▶ **Problem to work on**
What you give back should match the records word for word.

(Pixel coordinate grounding data)
──────

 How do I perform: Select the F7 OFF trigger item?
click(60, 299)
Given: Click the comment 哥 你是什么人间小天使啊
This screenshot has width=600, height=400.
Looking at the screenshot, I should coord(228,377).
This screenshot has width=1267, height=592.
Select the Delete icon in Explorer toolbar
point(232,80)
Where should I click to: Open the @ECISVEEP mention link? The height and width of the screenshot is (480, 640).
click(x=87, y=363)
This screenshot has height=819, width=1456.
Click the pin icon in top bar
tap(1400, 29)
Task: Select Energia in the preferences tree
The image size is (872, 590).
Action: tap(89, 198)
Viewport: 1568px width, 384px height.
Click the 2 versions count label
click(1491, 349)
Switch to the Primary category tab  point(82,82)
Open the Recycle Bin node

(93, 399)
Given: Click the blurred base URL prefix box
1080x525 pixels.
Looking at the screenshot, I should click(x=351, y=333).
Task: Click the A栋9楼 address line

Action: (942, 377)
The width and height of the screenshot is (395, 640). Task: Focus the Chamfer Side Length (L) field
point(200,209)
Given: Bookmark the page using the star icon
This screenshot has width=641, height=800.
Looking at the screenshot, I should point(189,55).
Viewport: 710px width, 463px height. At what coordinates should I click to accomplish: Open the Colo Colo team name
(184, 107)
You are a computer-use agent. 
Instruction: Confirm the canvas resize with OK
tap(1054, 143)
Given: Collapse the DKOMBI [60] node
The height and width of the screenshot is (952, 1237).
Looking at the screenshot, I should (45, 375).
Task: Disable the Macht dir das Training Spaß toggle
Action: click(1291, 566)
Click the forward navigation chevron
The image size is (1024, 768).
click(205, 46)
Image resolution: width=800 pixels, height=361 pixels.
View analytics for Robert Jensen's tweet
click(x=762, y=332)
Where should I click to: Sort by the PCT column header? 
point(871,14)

──────

▶ **Solution**
 How do I perform: Select the F7 OFF trigger item?
click(60, 299)
Given: Click the comment 哥 你是什么人间小天使啊
This screenshot has width=600, height=400.
Looking at the screenshot, I should coord(228,377).
This screenshot has width=1267, height=592.
Select the Delete icon in Explorer toolbar
point(232,80)
Where should I click to: Open the @ECISVEEP mention link? The height and width of the screenshot is (480, 640).
click(x=87, y=363)
This screenshot has height=819, width=1456.
Click the pin icon in top bar
tap(1400, 29)
Task: Select Energia in the preferences tree
The image size is (872, 590).
Action: tap(89, 198)
Viewport: 1568px width, 384px height.
Click the 2 versions count label
click(1491, 349)
Switch to the Primary category tab  point(82,82)
Open the Recycle Bin node

(93, 399)
Given: Click the blurred base URL prefix box
1080x525 pixels.
Looking at the screenshot, I should click(x=351, y=333).
Task: Click the A栋9楼 address line

Action: (942, 377)
The width and height of the screenshot is (395, 640). Task: Focus the Chamfer Side Length (L) field
point(200,209)
Given: Bookmark the page using the star icon
This screenshot has width=641, height=800.
Looking at the screenshot, I should point(189,55).
Viewport: 710px width, 463px height. At what coordinates should I click to accomplish: Open the Colo Colo team name
(184, 107)
You are a computer-use agent. 
Instruction: Confirm the canvas resize with OK
tap(1054, 143)
Given: Collapse the DKOMBI [60] node
The height and width of the screenshot is (952, 1237).
Looking at the screenshot, I should (45, 375).
Task: Disable the Macht dir das Training Spaß toggle
Action: click(1291, 566)
Click the forward navigation chevron
The image size is (1024, 768).
click(205, 46)
Image resolution: width=800 pixels, height=361 pixels.
View analytics for Robert Jensen's tweet
click(x=762, y=332)
Where should I click to: Sort by the PCT column header? 
point(871,14)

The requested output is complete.